Transcript:
Easan Arulanantham:
“Last week, you mentioned the 60/40 portfolio is really efficient. What does that mean? What are you talking about when you say “efficient?”
Tom Vaughan:
So, efficiency has at least with investing, in my opinion, has to do with what return you’re getting for each unit of risk that you’re taking. So risk can be analyzed a lot of different ways. There’s a whole bunch of different ways, and I won’t get too technical here, but for every unit of risk you’re taking, what return are you getting? And so a 60/40 portfolio tends to have the most return per unit of risk, if that makes sense. And so they have a thing called the “Efficient Frontier.” And it’s actually a chart where you’ve got, on one side you’ve got the return, and then over here, you’ve got the sorry, this is the risk, and this is the return. And so they plot like every possible return for different mixtures of stock and bond. And what you find is, again, on that chart, the portion that is closest to the all highest return for no risk, which doesn’t exist is a 60/40 portfolio.

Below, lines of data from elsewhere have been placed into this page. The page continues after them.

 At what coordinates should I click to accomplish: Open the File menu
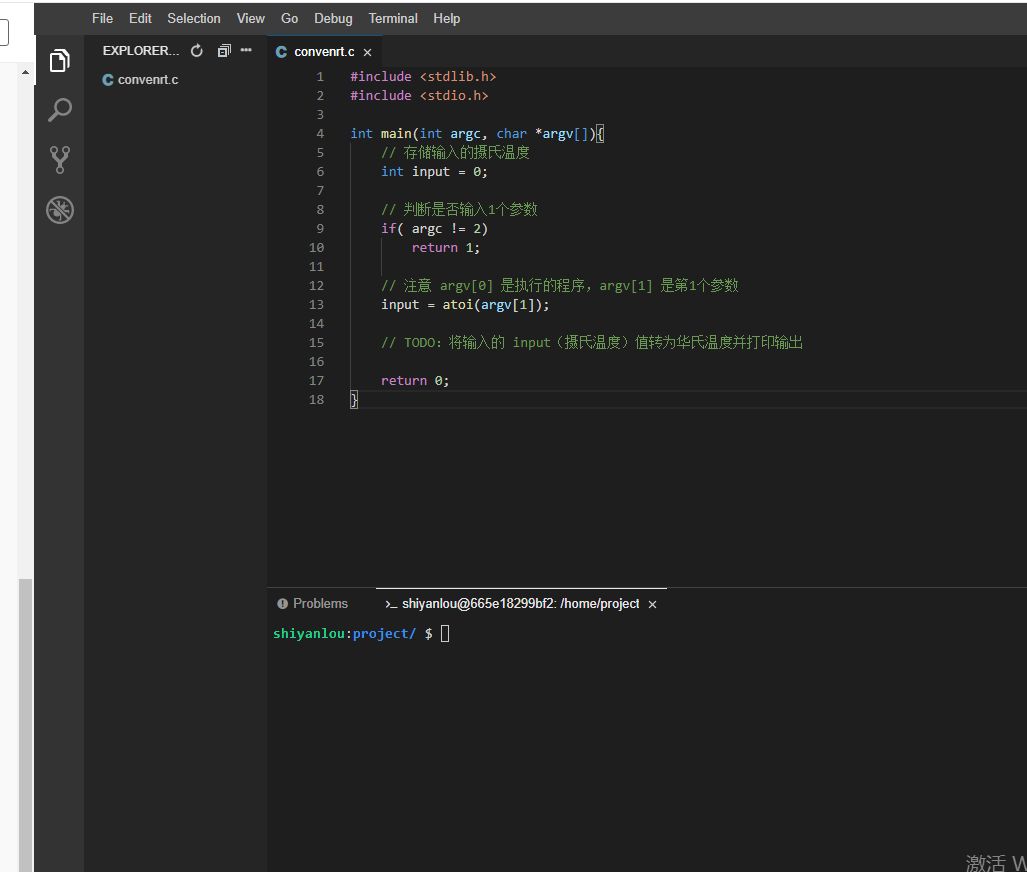click(102, 18)
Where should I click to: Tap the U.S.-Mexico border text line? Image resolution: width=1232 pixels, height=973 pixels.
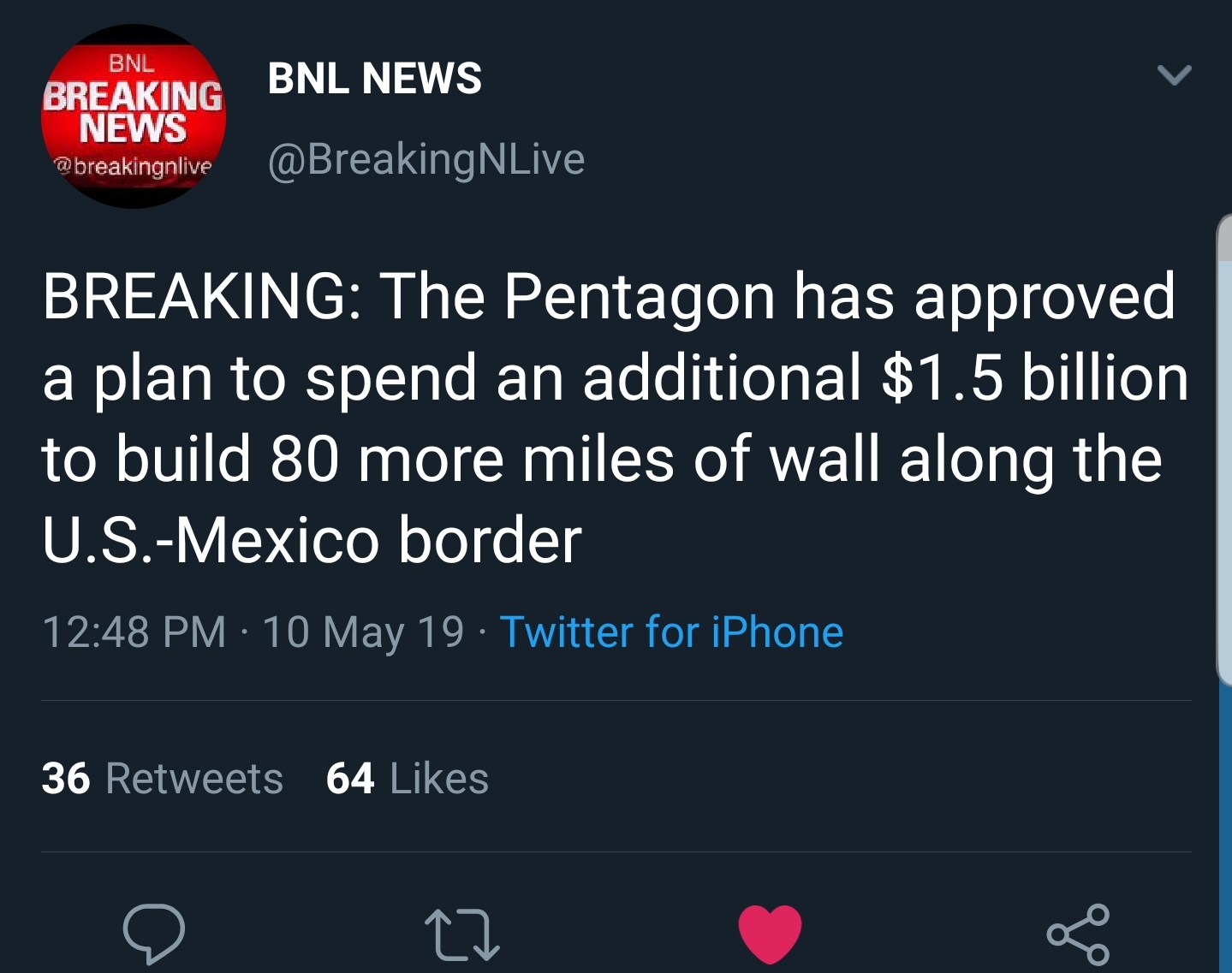tap(312, 541)
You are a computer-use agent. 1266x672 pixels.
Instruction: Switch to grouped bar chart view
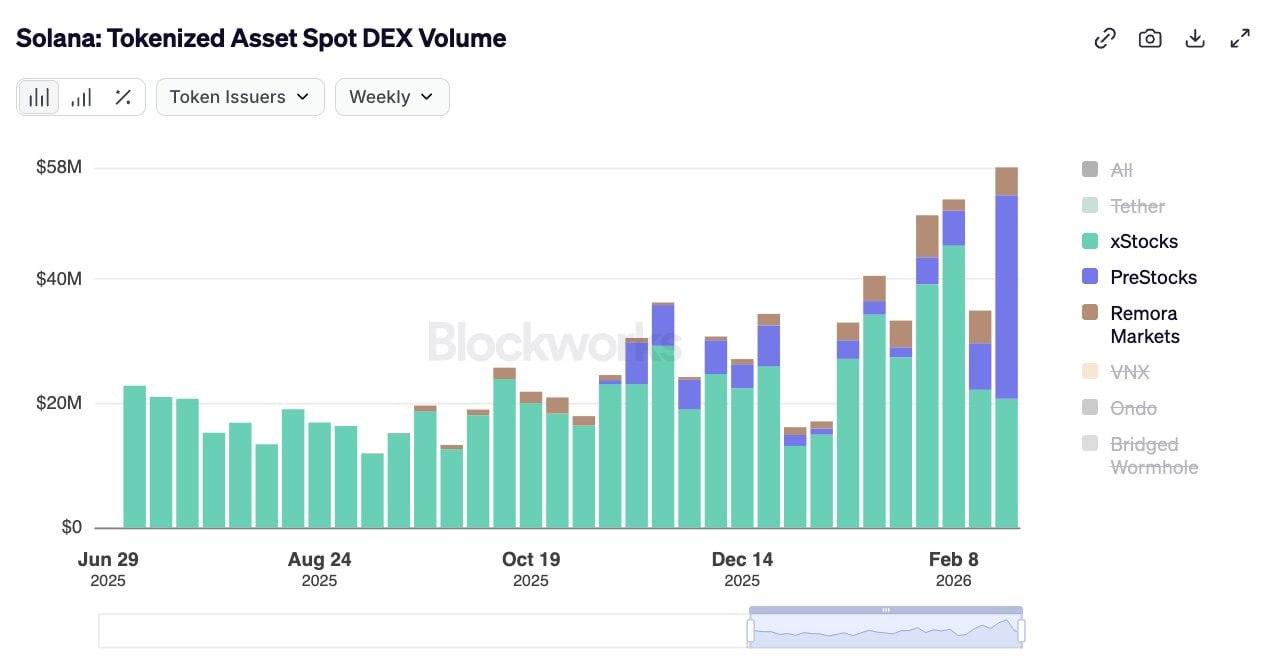coord(81,97)
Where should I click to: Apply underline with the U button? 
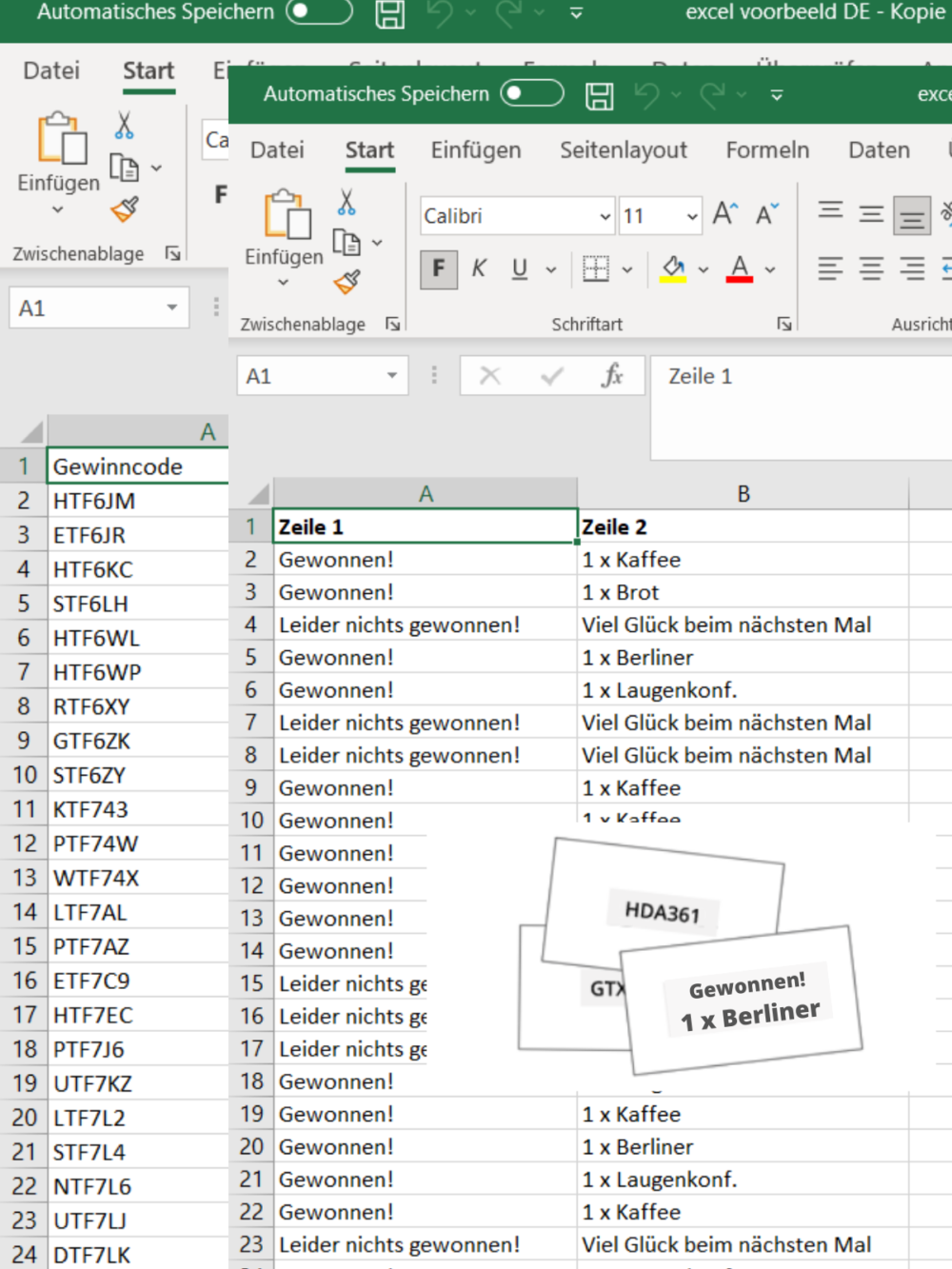[x=519, y=269]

So that’s what they’re talking about there. There’s a whole bunch of debate about this right now, and what is 60/40? And boy, when you just say, stock versus bond? Boy, there’s so many different types. Then what about alternatives? What about metals? And all those types of things, as far as that goes, and it gets pretty controversial. But in general, that’s what they’re talking about when they talk about 60/40. And you’ll hear this a lot. And honestly, by chance, our portfolio, our mixture, within our practice is 61% stock and the rest bond and cash. And again, that’s because that’s not like by design: That’s 270 households, all choosing the risk level that they want, for that return. Living with that for decades, making adjustments. And they have ended up at that spot, exactly. I’m not like a huge proponent, ‘everybody has to be in there.’

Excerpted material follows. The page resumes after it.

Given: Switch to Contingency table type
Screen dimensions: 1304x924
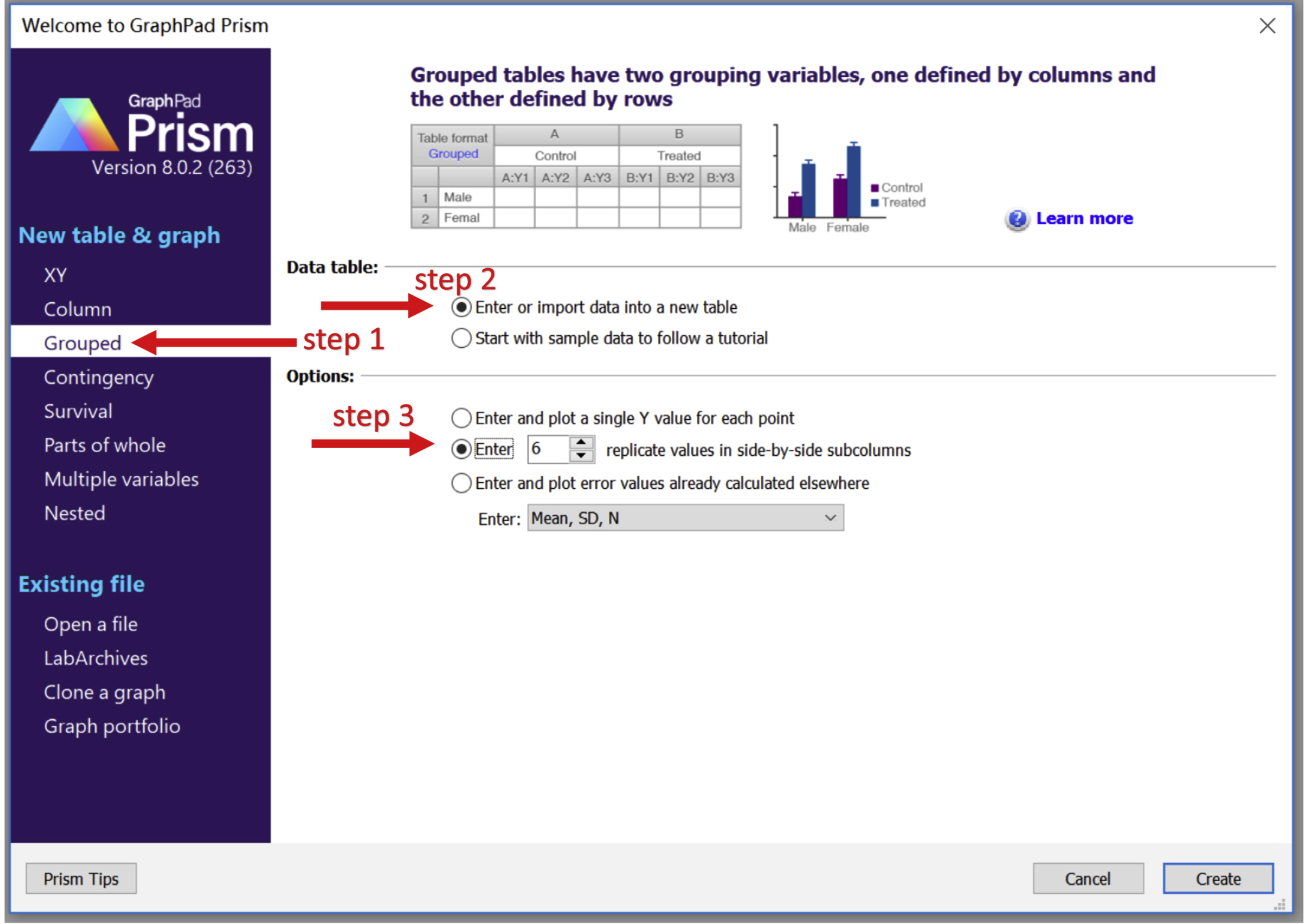Looking at the screenshot, I should click(99, 377).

We got people in 10% stock, people in 100% stock. But the average is 61% within the practice, which tells you. And again, these people are living with it. They’re watching these things day by day, or month, by month or year by year. and they’re they’re liking what they’re seeing. And that… combination is around 60/40. So in even in the real world, ignoring all of the fancy Efficient Frontier concepts and what have you, people are gravitating towards an average of a 60/40 portfolio. I don’t push that, per se. I think it’s very personal: Each person’s risk level is unique to them and their situation. What risks they need to take, what risks they’re able to take; just mentally. So anyway, I do think it’s an interesting area. Lots of articles coming out right now about “60/40’s dead” or whatever. I don’t know, I don’t see it. Not…in the real world.